Reactions To And Fallout From The Fowler Trade

Here are reactions to and fallout from today’s trade between the Cubs and Astros, which sent Dexter Fowler to Chicago for Luis Valbuena and Dan Straily.

  • Fowler says he never discussed a long-term deal with the Astros, Evan Drellich of the Houston Chronicle reports. “We didn’t really talk about contract stuff — more going through the arbitration process and that whole thing,” says Fowler. “Obviously I’m going to be a free agent next year so I guess that (topic) would have been a little bit more down the road.”
  • Cubs GM Jed Hoyer says the two teams had been discussing a Fowler trade since last month, Jesse Rogers of ESPN Chicago tweets.
  • The Cubs and Astros are suddenly looking to be competitive in 2015, and the Fowler trade was about making each of their rosters more complete, Eno Sarris of Fangraphs writes. The Cubs had plenty of infield talent but were thin in the outfield, and sending Valbuena to the Cubs gives them more flexibility to figure out what to do with Kris Bryant, Arismendy Alcantara and Javier Baez while giving them a veteran outfielder who they might also be able to extend a qualifying offer after the season.
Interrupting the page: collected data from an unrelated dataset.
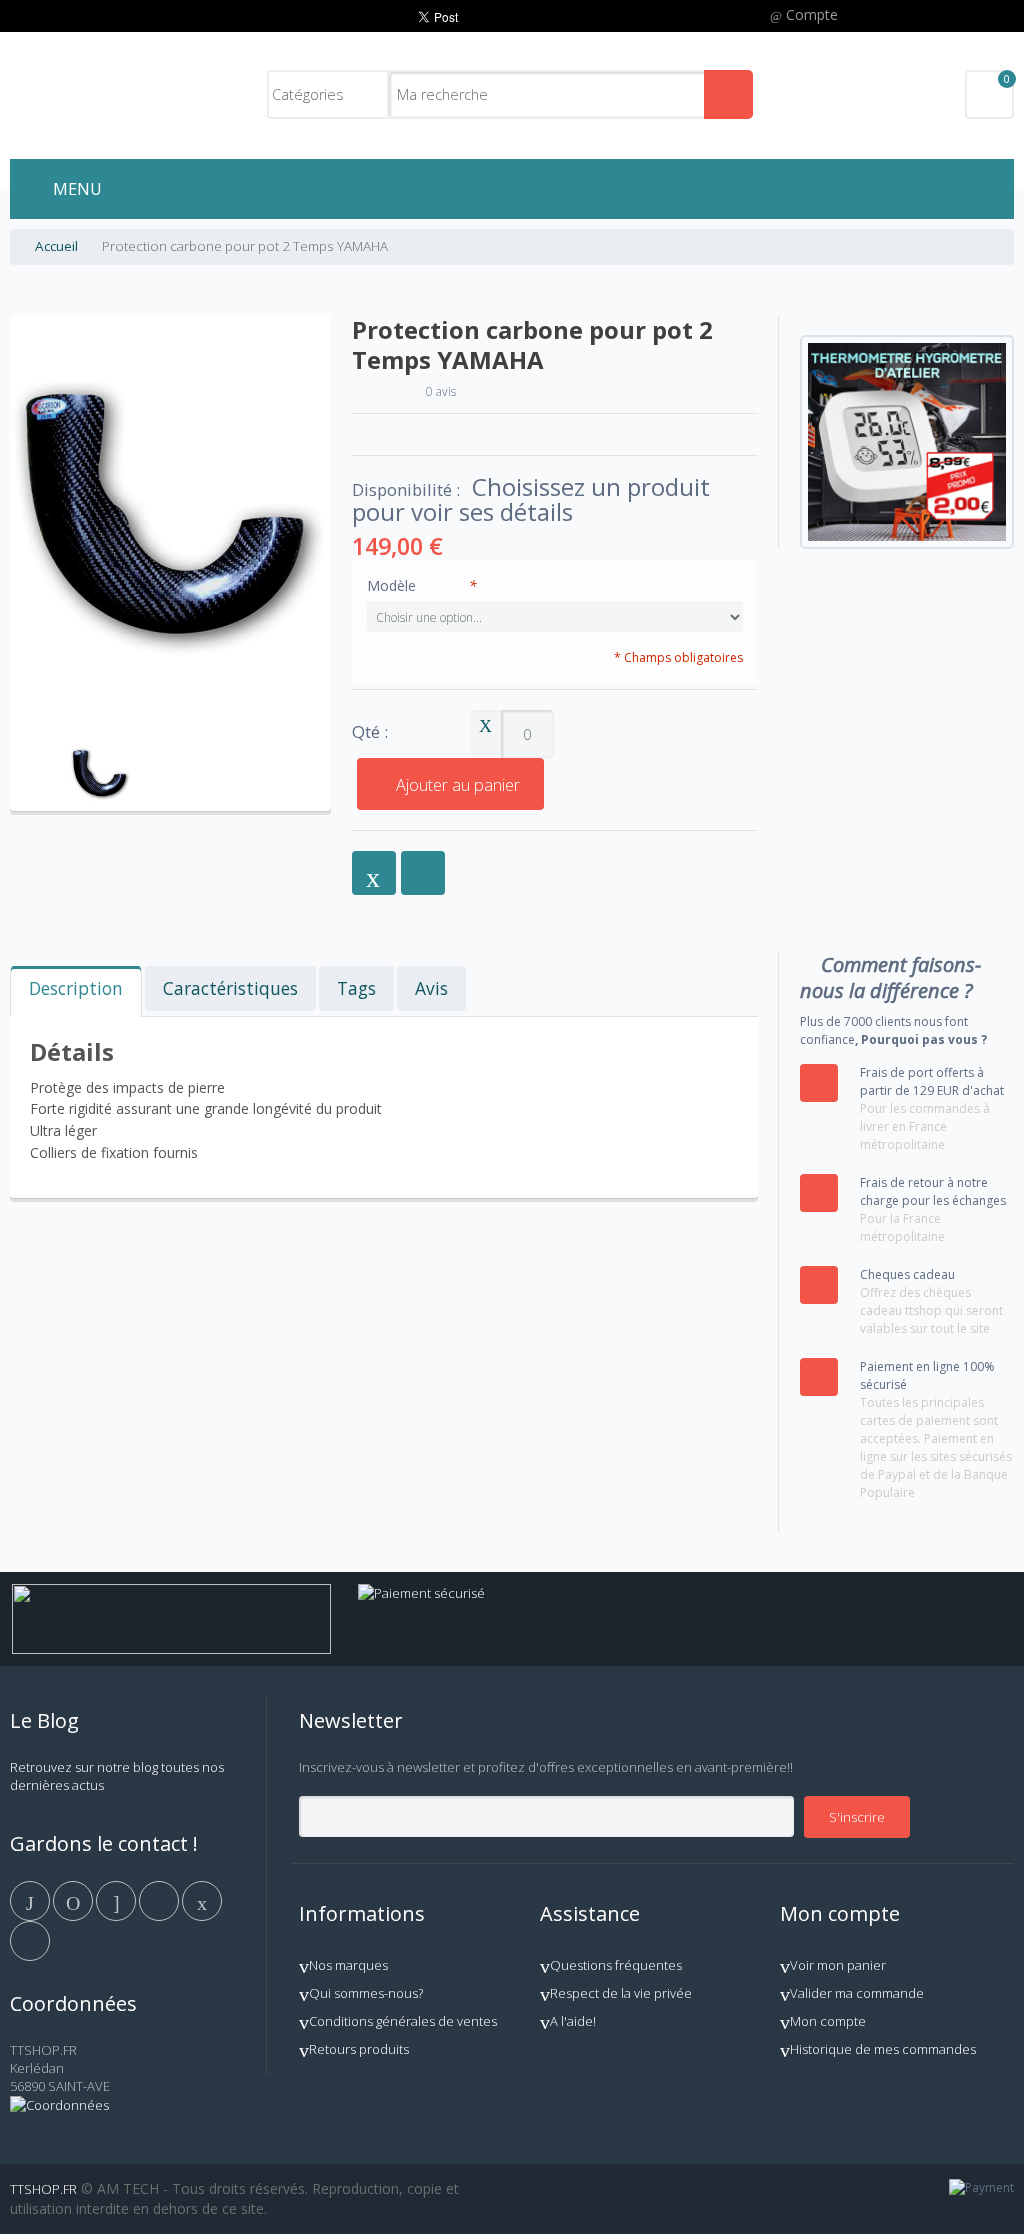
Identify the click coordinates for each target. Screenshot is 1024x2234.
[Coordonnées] (59, 2105)
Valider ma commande (857, 1993)
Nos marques (348, 1965)
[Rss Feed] (30, 1939)
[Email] (202, 1899)
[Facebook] (31, 1899)
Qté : (370, 732)
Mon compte (828, 2021)
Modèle (422, 585)
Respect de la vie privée (621, 1993)
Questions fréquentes (616, 1965)
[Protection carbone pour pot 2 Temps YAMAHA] (100, 746)
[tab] (76, 991)
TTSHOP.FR (43, 2189)
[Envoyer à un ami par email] (374, 873)
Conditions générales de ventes (403, 2021)
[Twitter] (74, 1899)
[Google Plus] (117, 1899)
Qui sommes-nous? (366, 1993)
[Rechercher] (728, 94)
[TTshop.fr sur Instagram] (160, 1899)
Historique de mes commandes (883, 2049)
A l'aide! (573, 2021)
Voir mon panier (838, 1965)
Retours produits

Meanwhile, Valbuena improves the Astros at third base while clearing space for some combination of Jake Marisnick and Robbie Grossman in the outfield.
  • Valbuena’s departure assures that Kris Bryant will begin his big-league career at a third baseman and not as an outfielder, Rogers writes. Meanwhile, the Cubs will have Alcantara play a number of positions, remaining open to the idea that he could emerge as a starter at one of them.